Esta tradición de formación de reyes a príncipes, se continuará con Felipe II. En este caso, las cartas a sus hijas, son ejemplares y estimulantes. Su empeño en formar políticamente a Felipe III al que llevaba a las reuniones de los Consejos, tienen la misma preocupación que Carlos V con él mismo. Con Felipe IV volverá a renacer este uso de la Monarquía de España: Felipe IV, que fue un rey cultísimo y un gran lector y sobre todo un prolífico escritor, redactó también un manual de educación para su amado y admirado hijo Baltasar Carlos…, que le destrozó la vida al morir antes que él.
Cuando Felipe IV tenía 28 años dio por terminada su traducción de los libros VIII y IX de la Historia de Italia de Guicciardini. La acompañó de un Epílogo en el que explicaba qué le había movido a traducirla y mostraba lo importante que era a sus ojos (el rey más poderoso del Orbe) que los reyes leyeran historia, pero sobre todo «para enseñanza y vivo ejemplo de quien pretendo instruir»: Baltasar Carlos (1629-1646). El rey era responsable de la educación y la formación (la «instrucción») de su propio hijo para que no empezara a reinar en soledad como a él le había pasado, porque aunque su padre le entrenaba con la lectura de los despachos de los embajadores, por ejemplo, todo aquello se quebró repentinamente al morir joven Felipe III.
Atender a los consejos
Y fue haciéndose rey oyendo a sus vasallos, atendiendo aunque discretamente a los consejos, leyendo historias, historias de Indias, de Flandes, de Francia, de las guerras de Alemania, sobre el Saco de Roma o el cisma de Inglaterra; las de Roma, las de Salustio, Tito Livio, Tácito (ya Tácito) y por supuesto, Lucano. ¿Qué humanista habría leído eso mismo?; ¿qué rey se podría enorgullecer de tener semejante equipaje intelectual? Y leyó también «diversos libros de todas lenguas y traducciones de profesiones y artes que despertasen y saboreasen el gusto de las veras letras y algunos de ejemplos»; «estudié» la geografía de lo que iba a señorear y de lo que no; y no paró de leer «me pareció lo más a propósito leer todas las cartas y despachos que mis ministros de fuera y dentro del Reino me escriben» a imitación de Felipe II como confiesa él mismo; y se siguió formando para –como rey– «elegir bien, que es nuestra suprema obligación». Y es más, aspiró a ser políglota para tener entendimiento con sus vasallos, en especial quiso aprender la lengua italiana, las lenguas de España –dice–, «la mía, la aragonesa, catalana y portuguesa»; para estar más cerca de los flamencos, «traté de saber la lengua francesa». Una batería de recomendaciones teóricas sobre los bienes de la lectura y el saber cultural, ampliable si se releen sus decenas y decenas de cartas.
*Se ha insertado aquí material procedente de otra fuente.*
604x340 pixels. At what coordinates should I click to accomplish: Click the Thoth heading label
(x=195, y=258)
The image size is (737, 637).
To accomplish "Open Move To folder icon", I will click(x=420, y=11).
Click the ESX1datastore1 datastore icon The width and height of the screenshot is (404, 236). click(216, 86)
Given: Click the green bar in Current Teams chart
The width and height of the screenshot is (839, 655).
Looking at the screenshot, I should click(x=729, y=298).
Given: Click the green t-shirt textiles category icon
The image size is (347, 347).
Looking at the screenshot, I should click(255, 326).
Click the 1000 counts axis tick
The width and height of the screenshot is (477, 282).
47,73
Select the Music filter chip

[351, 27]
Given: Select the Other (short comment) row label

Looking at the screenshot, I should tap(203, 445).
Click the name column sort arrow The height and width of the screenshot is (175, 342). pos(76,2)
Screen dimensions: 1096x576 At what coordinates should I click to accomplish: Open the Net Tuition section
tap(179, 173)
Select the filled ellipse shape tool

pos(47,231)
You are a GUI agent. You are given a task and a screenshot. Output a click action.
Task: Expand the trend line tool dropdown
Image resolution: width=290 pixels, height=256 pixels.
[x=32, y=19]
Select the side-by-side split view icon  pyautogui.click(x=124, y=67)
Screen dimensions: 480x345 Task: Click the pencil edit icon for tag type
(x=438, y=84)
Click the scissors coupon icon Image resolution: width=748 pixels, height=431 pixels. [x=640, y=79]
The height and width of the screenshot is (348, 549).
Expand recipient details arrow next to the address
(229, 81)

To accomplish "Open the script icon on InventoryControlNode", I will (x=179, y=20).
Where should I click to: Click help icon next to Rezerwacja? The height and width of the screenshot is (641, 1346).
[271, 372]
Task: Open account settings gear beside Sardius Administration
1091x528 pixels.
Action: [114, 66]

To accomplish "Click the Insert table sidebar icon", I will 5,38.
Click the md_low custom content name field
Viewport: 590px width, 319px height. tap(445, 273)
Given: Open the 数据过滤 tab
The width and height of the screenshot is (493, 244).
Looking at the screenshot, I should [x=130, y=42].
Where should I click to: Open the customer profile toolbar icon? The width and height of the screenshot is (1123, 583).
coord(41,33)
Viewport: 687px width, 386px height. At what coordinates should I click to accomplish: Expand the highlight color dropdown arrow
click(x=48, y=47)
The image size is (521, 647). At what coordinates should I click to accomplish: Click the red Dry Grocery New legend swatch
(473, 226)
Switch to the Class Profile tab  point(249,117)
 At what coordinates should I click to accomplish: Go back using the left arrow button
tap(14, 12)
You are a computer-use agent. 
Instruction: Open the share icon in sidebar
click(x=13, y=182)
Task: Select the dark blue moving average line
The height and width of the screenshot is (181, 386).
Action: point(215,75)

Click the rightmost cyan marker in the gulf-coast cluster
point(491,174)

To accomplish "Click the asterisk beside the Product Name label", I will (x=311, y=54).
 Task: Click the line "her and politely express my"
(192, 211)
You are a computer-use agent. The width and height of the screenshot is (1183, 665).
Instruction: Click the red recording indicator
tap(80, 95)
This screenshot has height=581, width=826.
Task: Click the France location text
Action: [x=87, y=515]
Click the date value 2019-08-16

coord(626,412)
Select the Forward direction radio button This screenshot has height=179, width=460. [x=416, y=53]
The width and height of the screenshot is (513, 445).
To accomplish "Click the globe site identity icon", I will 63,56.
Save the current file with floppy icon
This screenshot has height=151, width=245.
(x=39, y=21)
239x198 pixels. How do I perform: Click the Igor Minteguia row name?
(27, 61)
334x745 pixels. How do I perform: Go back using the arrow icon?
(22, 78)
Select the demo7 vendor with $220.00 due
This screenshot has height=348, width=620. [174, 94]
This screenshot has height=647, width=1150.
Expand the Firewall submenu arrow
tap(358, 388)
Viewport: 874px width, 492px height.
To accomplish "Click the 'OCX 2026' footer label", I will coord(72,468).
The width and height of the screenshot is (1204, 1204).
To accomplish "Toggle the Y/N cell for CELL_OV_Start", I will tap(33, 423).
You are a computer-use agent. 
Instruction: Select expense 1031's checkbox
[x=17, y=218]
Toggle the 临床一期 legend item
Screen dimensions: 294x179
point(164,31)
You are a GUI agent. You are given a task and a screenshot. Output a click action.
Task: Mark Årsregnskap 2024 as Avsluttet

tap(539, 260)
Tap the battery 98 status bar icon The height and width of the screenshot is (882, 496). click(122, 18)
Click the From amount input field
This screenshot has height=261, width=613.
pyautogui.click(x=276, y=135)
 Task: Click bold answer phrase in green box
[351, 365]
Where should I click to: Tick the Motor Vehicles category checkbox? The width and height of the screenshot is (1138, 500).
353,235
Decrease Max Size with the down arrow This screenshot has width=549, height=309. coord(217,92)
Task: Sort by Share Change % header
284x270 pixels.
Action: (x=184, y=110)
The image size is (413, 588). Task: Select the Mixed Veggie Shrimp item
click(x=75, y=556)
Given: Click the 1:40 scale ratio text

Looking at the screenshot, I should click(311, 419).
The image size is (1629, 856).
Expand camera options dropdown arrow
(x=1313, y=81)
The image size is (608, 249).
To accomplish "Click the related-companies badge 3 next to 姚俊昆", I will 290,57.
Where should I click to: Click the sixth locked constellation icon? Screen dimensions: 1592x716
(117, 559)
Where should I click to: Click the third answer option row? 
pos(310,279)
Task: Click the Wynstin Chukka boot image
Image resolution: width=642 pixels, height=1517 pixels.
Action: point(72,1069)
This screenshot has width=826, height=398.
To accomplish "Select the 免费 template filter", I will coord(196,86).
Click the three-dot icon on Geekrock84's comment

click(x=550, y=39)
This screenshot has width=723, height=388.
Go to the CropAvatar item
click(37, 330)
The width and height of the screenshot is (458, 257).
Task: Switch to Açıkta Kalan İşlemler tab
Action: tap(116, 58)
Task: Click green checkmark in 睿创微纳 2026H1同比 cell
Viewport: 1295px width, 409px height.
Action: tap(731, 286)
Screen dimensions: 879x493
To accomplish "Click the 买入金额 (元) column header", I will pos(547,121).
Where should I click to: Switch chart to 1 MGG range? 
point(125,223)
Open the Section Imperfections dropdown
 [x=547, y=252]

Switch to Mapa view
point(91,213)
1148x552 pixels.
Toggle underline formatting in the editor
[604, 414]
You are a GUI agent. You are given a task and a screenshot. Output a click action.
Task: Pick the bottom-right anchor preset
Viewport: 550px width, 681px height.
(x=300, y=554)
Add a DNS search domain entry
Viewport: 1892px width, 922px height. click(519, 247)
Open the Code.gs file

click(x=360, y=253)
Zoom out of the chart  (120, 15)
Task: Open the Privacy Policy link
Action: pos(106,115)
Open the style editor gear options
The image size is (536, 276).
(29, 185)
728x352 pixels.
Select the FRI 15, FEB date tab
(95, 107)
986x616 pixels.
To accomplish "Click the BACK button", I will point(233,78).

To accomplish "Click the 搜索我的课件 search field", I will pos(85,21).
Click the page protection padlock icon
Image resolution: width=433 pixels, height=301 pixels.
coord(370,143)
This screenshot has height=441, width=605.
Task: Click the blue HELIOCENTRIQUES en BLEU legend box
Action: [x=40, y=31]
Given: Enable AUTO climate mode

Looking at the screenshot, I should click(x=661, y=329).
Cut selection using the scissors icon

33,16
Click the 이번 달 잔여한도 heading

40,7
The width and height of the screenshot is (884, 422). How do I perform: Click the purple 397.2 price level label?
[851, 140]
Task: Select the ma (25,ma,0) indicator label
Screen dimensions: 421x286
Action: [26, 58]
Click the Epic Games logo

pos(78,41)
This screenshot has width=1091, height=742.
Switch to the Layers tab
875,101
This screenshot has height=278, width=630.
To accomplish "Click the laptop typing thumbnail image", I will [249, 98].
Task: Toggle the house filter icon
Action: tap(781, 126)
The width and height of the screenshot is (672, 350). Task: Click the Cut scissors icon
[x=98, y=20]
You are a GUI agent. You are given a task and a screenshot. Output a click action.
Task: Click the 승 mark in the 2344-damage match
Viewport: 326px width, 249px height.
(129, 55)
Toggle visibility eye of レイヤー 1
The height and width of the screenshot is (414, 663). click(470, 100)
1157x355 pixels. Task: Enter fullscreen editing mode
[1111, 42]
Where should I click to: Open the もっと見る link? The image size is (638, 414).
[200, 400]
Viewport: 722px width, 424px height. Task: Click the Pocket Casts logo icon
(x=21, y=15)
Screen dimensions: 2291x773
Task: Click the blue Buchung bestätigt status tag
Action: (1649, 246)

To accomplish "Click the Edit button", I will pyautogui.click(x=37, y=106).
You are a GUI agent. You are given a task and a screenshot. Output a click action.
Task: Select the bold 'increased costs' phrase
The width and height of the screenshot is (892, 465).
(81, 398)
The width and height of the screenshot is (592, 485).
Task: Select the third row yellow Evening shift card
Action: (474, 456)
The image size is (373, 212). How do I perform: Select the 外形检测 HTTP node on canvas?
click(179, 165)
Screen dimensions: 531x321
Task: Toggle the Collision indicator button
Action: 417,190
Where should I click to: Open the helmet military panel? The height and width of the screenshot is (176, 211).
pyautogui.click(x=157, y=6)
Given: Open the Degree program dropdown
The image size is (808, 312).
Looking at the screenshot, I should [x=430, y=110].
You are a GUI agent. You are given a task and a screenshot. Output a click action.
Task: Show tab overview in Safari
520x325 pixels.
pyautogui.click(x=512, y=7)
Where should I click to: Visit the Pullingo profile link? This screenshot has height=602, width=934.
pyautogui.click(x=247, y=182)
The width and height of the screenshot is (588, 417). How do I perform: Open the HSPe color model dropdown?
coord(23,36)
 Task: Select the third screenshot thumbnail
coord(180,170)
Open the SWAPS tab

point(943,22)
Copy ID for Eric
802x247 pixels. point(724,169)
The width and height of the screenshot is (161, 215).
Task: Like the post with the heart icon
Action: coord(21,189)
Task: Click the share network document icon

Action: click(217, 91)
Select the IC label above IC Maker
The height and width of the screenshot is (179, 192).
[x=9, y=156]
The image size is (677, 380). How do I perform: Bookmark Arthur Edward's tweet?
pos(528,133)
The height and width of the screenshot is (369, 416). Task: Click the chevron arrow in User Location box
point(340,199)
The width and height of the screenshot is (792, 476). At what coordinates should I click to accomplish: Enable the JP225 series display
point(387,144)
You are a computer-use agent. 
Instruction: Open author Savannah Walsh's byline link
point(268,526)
En conclusión apresurada: ¿de verdad se puede pensar en reyes fuera del mundo, por su implacabilidad o por su alelamiento? ¿Qué es en gran medida nuestro patrimonio cultural sino la herencia personal que nos dejaron los gustos pictóricos, arquitectónicos, lectores, y escriturarios de nuestros reyes y su honda formación cultural, que no solo estética? Si se supiera más sobre la educación en España, ¿no nos habría cantado otro gallo?